Posted 8:50 pm  Sunday, February 05, 2012


Price Of Quail Becomes Case Of Sticker Shock
By STEVE KNIGHT
Outdoor Writer

Move over Kobe beef. Keep swimming bluefin tuna.

Neither of you have got anything on a wild quail when it comes to price per pound.

Considered the gold standard, Kobe beef sells for about $70 per pound. Not exactly chopped steak, but compared to bluefin tuna, it is not prime cut either. Highly sought, but declining in number, a 539-pound bluefin recently sold for $736,000, or about $1,288 a pound.

But Texas’ wild quail might top both of those, according to a recent survey of hunters by Texas AgriLife Extension Service, which shows hunters spent $253 per quail killed last season. Doing the math, and assuming there is about three ounces of meat per bird, that comes out to about $1,340.

The price of the bird includes a lot of factors that go into the cost of hunting. According to the survey, hunters averaged spending about $8,606 for 8.8 days of hunting during the 2010-11 season.
Considering the estimated harvest last season, that puts the cost at $253 per bird.

The good news, if it can be called that, is that the estimated cost is up only a buck from a similar survey conducted 10 years earlier.

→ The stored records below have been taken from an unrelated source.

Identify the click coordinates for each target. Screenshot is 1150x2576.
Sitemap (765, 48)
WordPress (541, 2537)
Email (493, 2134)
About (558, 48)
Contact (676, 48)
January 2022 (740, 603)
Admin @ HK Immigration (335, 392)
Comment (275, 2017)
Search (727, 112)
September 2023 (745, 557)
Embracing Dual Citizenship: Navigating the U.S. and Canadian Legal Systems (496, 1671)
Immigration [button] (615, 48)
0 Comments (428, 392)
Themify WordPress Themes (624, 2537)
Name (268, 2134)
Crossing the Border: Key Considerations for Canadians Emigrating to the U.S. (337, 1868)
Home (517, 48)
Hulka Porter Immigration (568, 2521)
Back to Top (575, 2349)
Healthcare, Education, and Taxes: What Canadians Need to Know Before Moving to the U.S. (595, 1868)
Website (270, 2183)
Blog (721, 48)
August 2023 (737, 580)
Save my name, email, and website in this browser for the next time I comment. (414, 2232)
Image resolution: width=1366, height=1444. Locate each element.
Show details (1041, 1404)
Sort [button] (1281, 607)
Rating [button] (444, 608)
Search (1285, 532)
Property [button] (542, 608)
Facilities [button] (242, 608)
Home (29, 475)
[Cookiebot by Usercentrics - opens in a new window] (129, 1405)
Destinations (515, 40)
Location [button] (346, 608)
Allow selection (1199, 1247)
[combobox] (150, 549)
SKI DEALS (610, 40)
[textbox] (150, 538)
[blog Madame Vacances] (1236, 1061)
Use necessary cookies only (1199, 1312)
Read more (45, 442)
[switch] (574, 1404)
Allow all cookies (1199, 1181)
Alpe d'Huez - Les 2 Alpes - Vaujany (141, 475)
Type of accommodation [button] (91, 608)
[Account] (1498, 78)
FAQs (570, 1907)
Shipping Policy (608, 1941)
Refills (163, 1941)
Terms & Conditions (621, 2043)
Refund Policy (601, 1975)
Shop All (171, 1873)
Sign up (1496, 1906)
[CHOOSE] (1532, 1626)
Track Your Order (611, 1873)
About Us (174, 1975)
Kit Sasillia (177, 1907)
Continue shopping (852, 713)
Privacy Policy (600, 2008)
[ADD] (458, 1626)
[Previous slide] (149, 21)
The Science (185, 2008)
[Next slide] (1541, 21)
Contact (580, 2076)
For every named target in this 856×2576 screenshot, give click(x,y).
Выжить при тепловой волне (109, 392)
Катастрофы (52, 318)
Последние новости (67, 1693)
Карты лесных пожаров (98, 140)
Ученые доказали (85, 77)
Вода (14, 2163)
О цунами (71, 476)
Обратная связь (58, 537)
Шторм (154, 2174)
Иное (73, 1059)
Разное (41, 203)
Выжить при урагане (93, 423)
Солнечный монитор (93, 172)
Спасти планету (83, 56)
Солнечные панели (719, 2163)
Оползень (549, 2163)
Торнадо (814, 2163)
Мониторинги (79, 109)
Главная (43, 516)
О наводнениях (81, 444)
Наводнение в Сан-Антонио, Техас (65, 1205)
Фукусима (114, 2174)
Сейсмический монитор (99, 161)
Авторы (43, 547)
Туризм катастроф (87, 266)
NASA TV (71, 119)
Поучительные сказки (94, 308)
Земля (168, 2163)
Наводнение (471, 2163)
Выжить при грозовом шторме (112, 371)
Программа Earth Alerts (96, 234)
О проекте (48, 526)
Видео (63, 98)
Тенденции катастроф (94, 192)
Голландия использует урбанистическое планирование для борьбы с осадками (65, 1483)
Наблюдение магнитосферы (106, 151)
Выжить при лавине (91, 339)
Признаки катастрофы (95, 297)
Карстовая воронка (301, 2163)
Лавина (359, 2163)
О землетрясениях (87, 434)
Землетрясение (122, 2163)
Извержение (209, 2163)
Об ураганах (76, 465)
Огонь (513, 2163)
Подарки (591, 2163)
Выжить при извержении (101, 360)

“These surveys underscore the passion and commitment quail hunters have for their favorite game birds,” said Dr. Dale Rollins, Texas AgriLife Extension wildlife specialist at San Angelo. “Such commitment equates to the quail’s high value and this segment of hunters’ willingness to pay for a quality quail-hunting experience.”

According to the survey results, 46 percent of the cost of quail hunting is spent at the hunting destination. Another 18 percent is spent on the road to and from the hunt.

However, quail hunting’s future is in danger, and it isn’t completely the cost.

“Today, bobwhite abundance is only a remnant of what it was just 30 years ago for most of the southeastern U.S.,” Rollins said, noting bobwhite and scaled quail populations dipped to record lows in 2011. Along with that, quail hunter numbers have dropped by two-thirds since 1990.

Land with quail is disappearing, making those that still have birds a commodity. This could cause a number of hunters from being priced out.

Rollins also is concerned about a rift growing between landowners and hunters over what is causing the population declines. Some see habitat loss as the problem. Others cite extended seasons as a concern. There are those that blame wild pigs, turkeys or fireants.

Biologists around the country are also looking at an unknown disease as the culprit. Rollins recently reported a high percentage of birds with eyeworms being documented in one study, but there is no directed correlation to that and a decline at this time.